───── DATA SUPPLIED ─────
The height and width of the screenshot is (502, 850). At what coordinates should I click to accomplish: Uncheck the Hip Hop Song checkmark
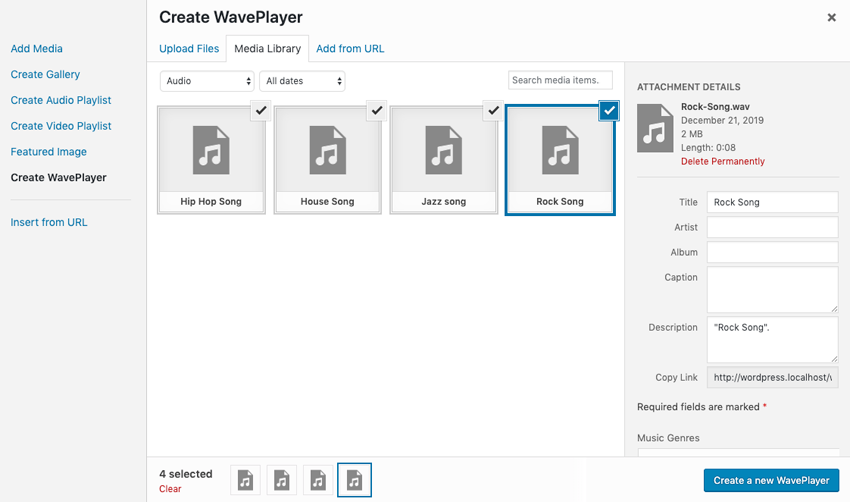(x=261, y=111)
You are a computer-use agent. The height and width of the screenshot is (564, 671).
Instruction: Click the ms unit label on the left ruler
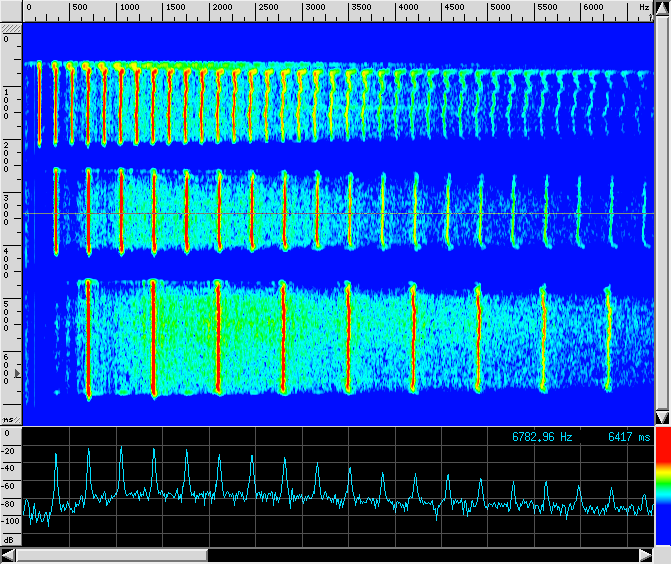tap(9, 420)
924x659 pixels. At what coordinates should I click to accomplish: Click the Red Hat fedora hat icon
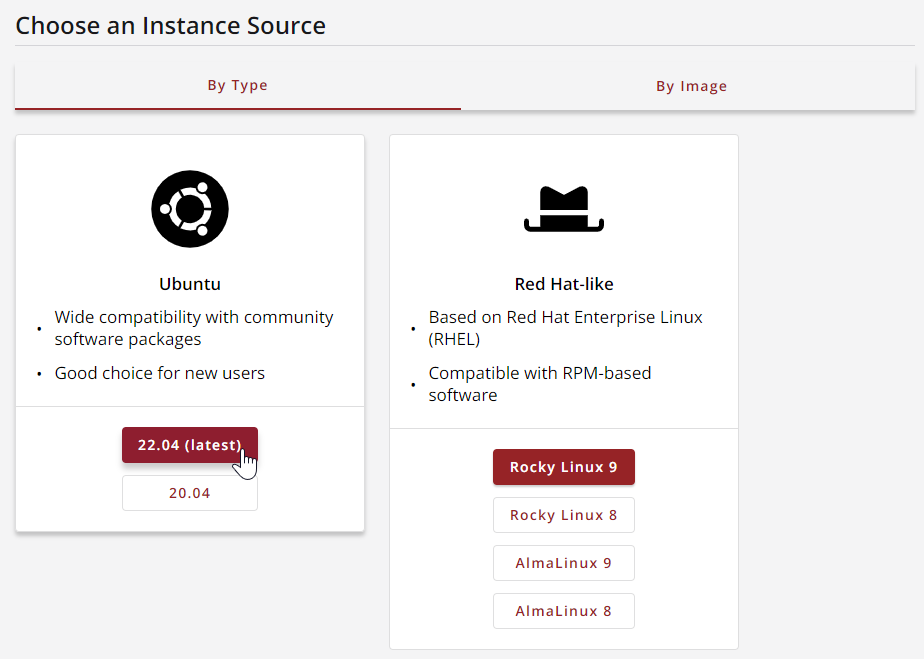click(x=564, y=207)
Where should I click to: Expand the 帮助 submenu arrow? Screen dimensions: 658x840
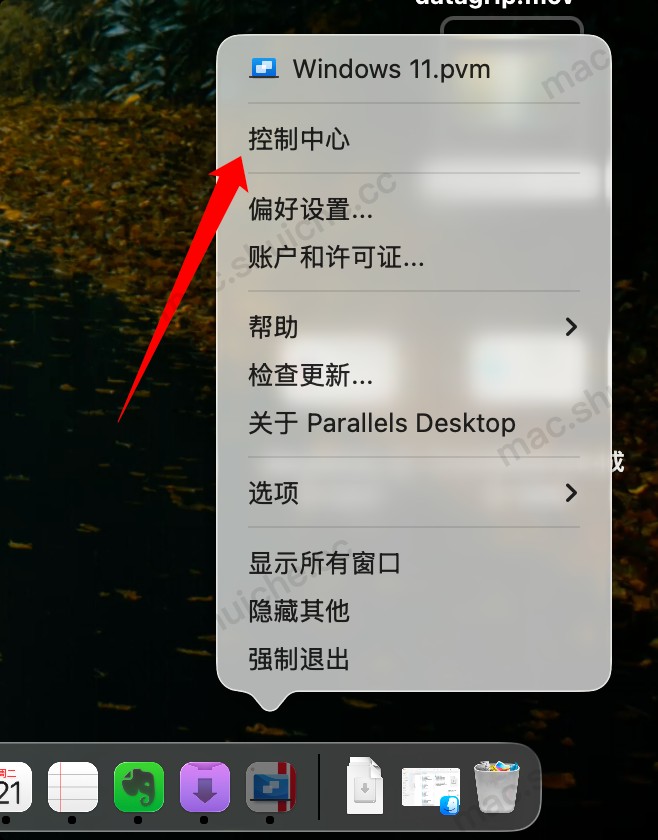click(571, 326)
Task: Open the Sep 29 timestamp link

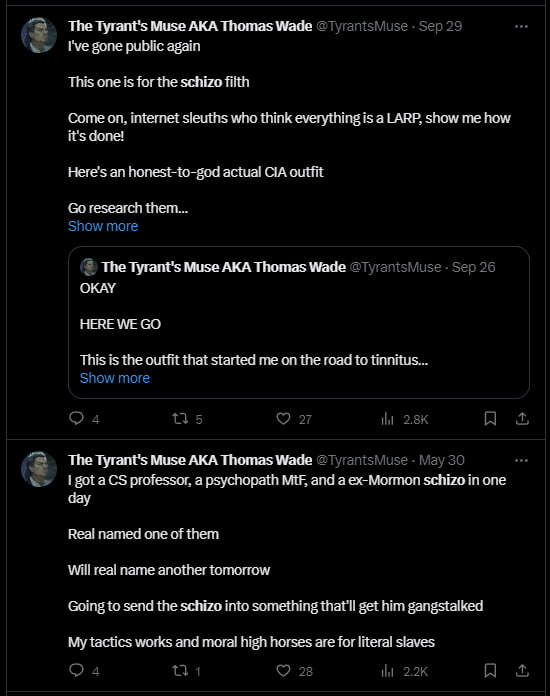Action: 440,26
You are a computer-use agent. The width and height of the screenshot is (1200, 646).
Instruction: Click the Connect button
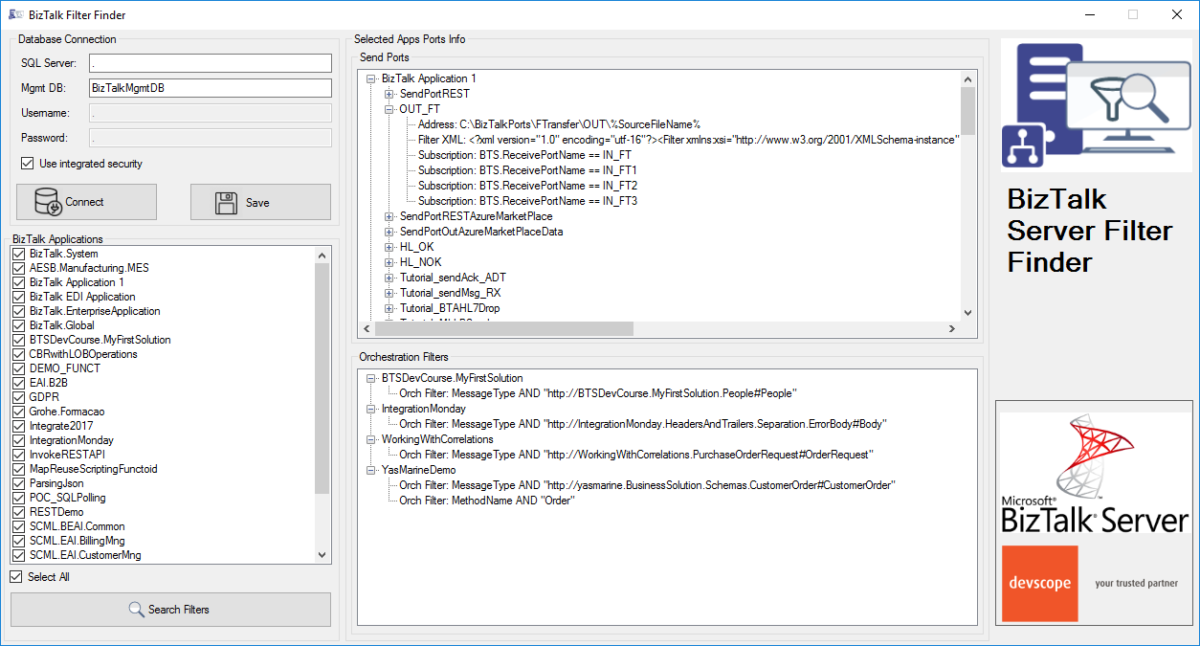86,201
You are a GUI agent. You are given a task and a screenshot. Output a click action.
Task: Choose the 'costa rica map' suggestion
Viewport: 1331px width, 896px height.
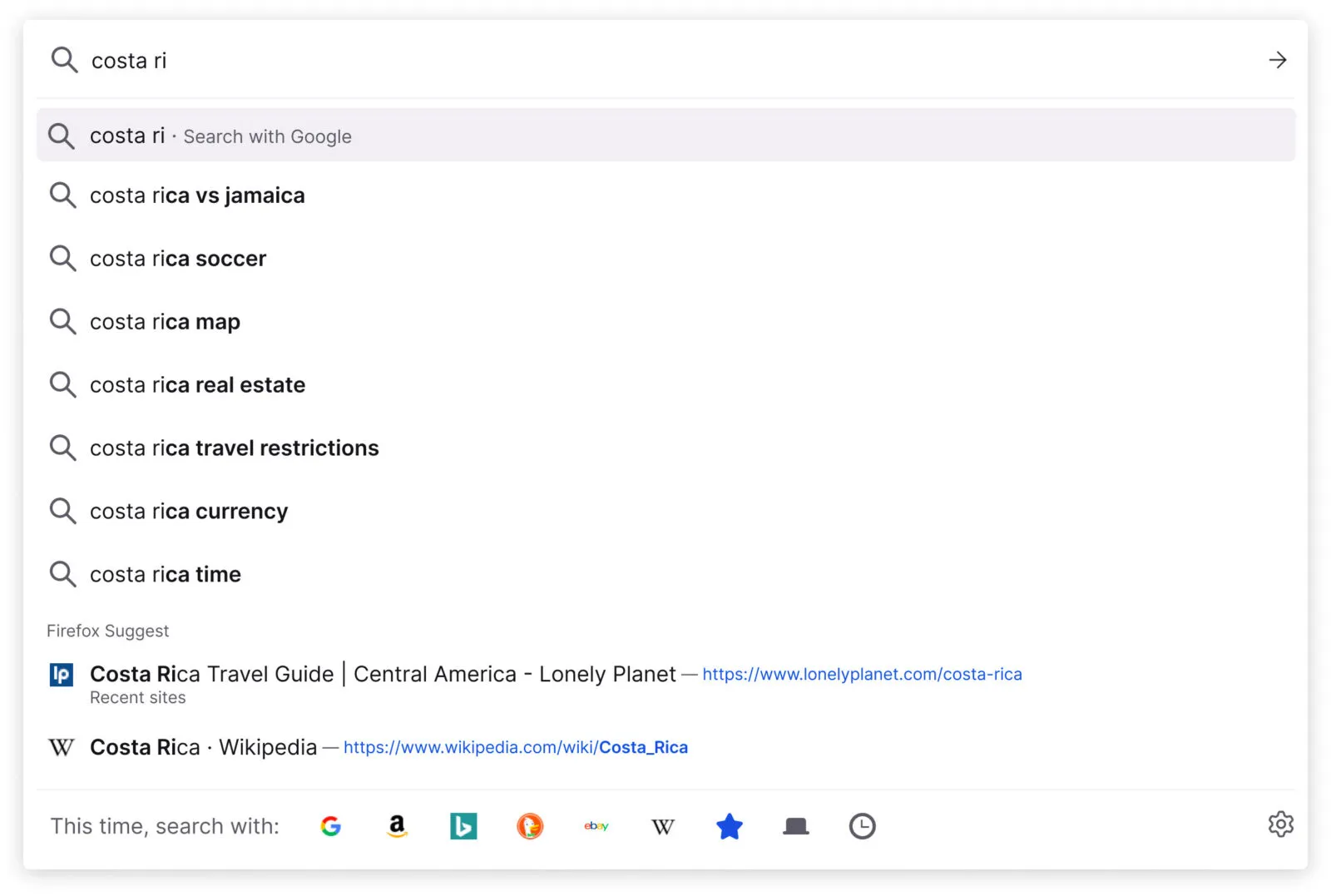165,321
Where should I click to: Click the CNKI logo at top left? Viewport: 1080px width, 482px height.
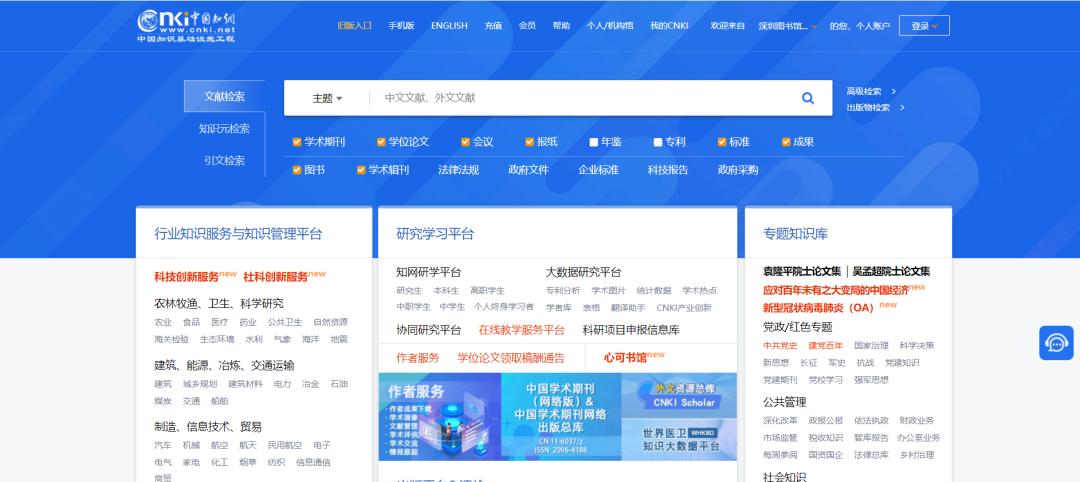pos(186,25)
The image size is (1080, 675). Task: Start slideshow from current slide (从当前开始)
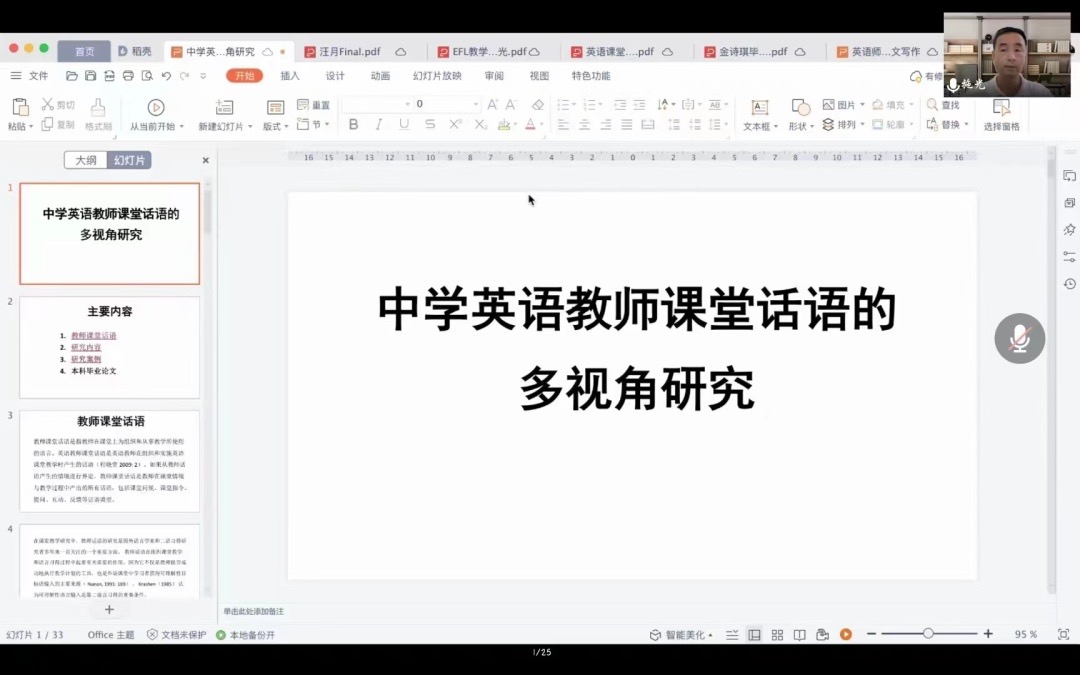point(156,107)
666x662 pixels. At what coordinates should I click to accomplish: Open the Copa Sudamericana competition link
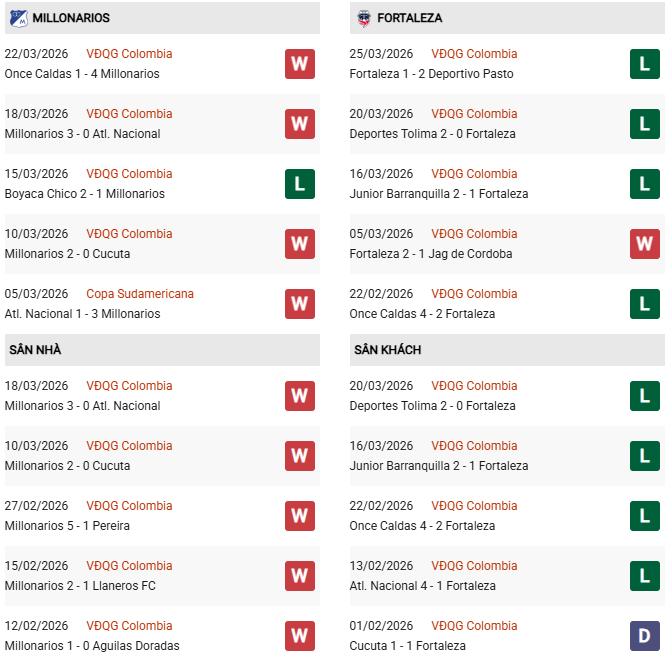click(140, 294)
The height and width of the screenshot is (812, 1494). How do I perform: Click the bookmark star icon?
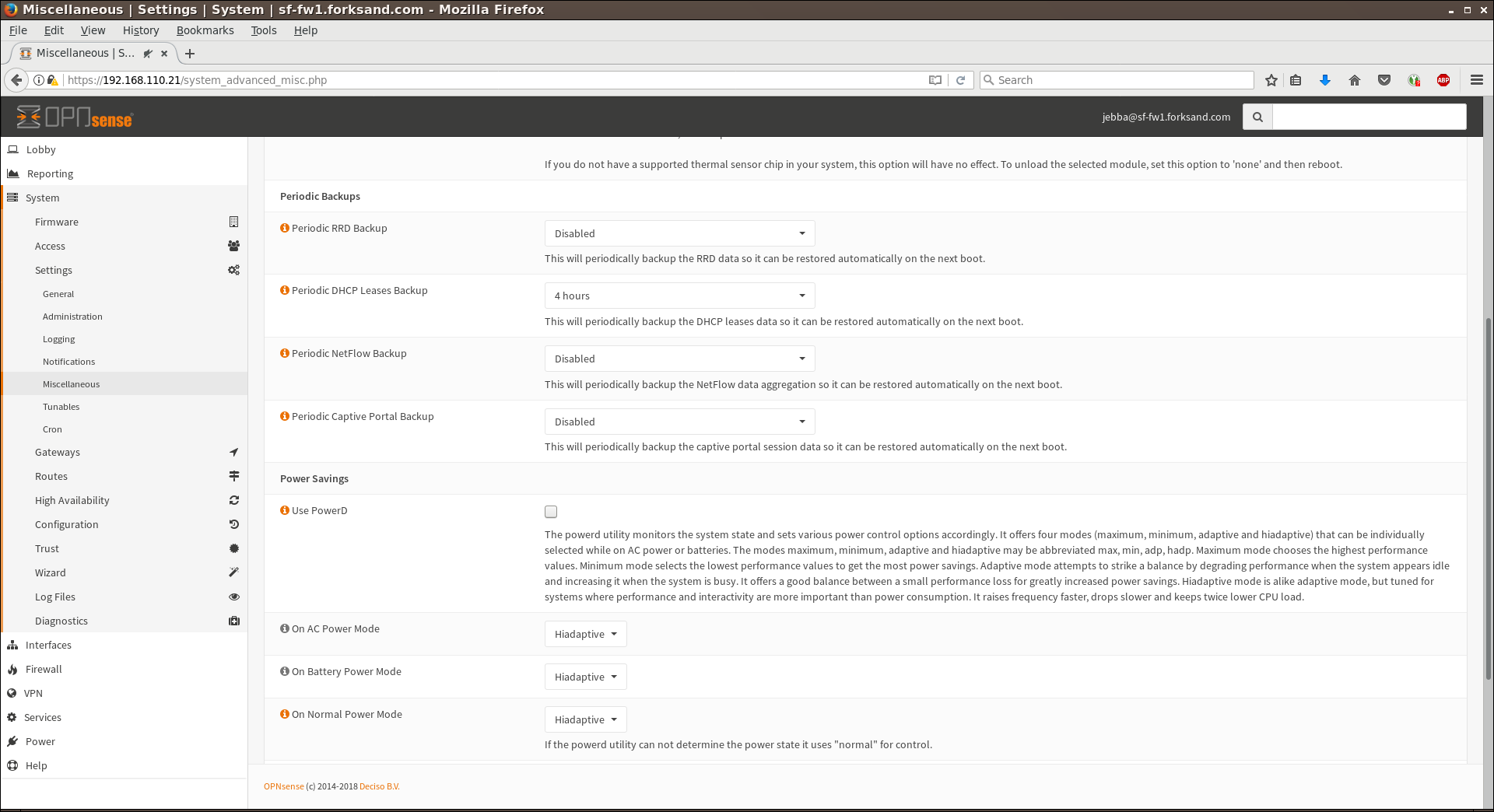point(1271,80)
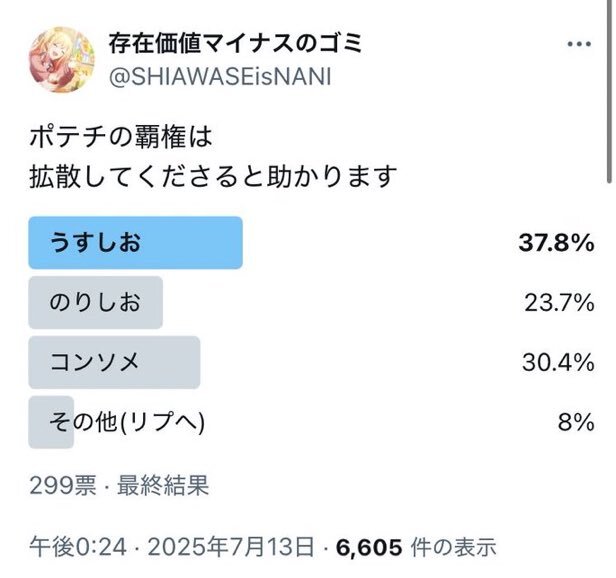
Task: Click the 30.4% result percentage
Action: 558,362
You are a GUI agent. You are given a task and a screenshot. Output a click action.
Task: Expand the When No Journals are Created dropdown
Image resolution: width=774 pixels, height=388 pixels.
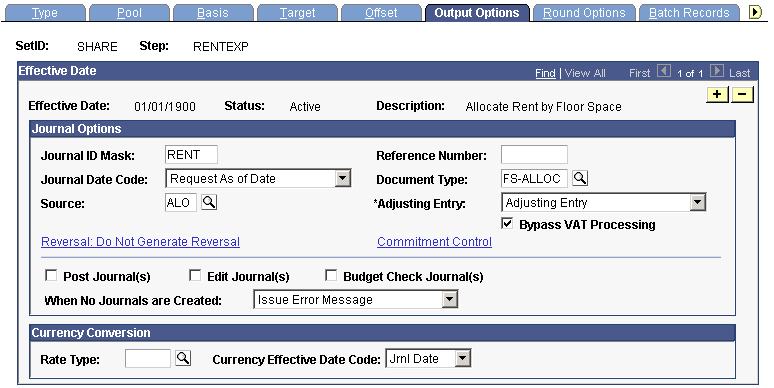click(x=449, y=299)
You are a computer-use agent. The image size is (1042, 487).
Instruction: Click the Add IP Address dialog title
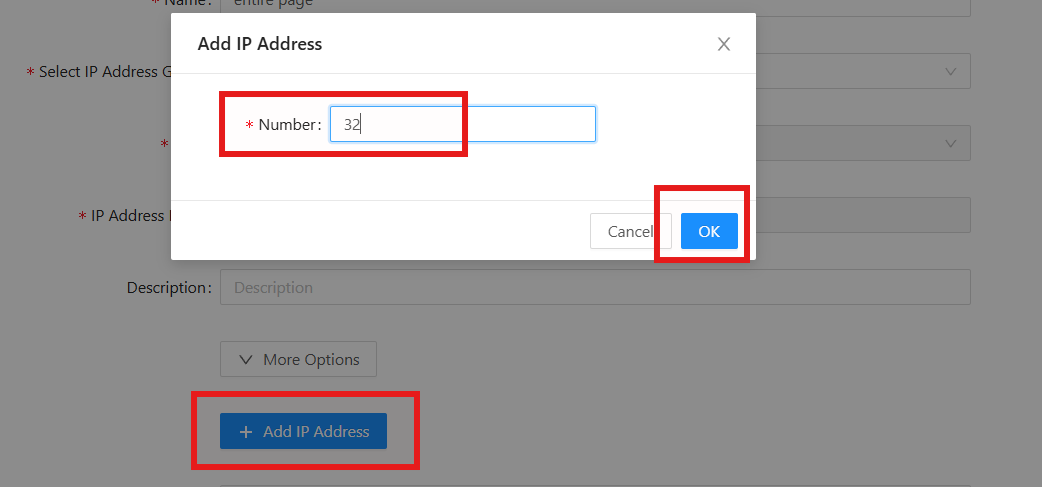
─────
**YOUR GOAL:** Nothing but the lines from the line holding "Task: Choose the 'costa rica map' suggestion" through the last line of the entries above is to be reproduced, exactly and without pictures.

**ANSWER TO THE PROBLEM:**
Task: Choose the 'costa rica map' suggestion
Viewport: 1331px width, 896px height.
165,321
Where should I click to: Click the CNKI logo at top left? Viewport: 1080px width, 482px height.
pos(186,25)
The image size is (1080, 675). Task: Start slideshow from current slide (从当前开始)
point(156,107)
666x662 pixels. At what coordinates should I click to accomplish: Open the Copa Sudamericana competition link
click(140, 294)
The height and width of the screenshot is (812, 1494). How do I perform: Click the bookmark star icon?
point(1271,80)
Task: Click the 30.4% result percentage
Action: 558,362
You are a GUI agent. You are given a task and a screenshot. Output a click action.
Task: Expand the When No Journals are Created dropdown
Image resolution: width=774 pixels, height=388 pixels.
click(x=449, y=299)
You are a computer-use agent. The image size is (1042, 487).
Instruction: Click the Add IP Address dialog title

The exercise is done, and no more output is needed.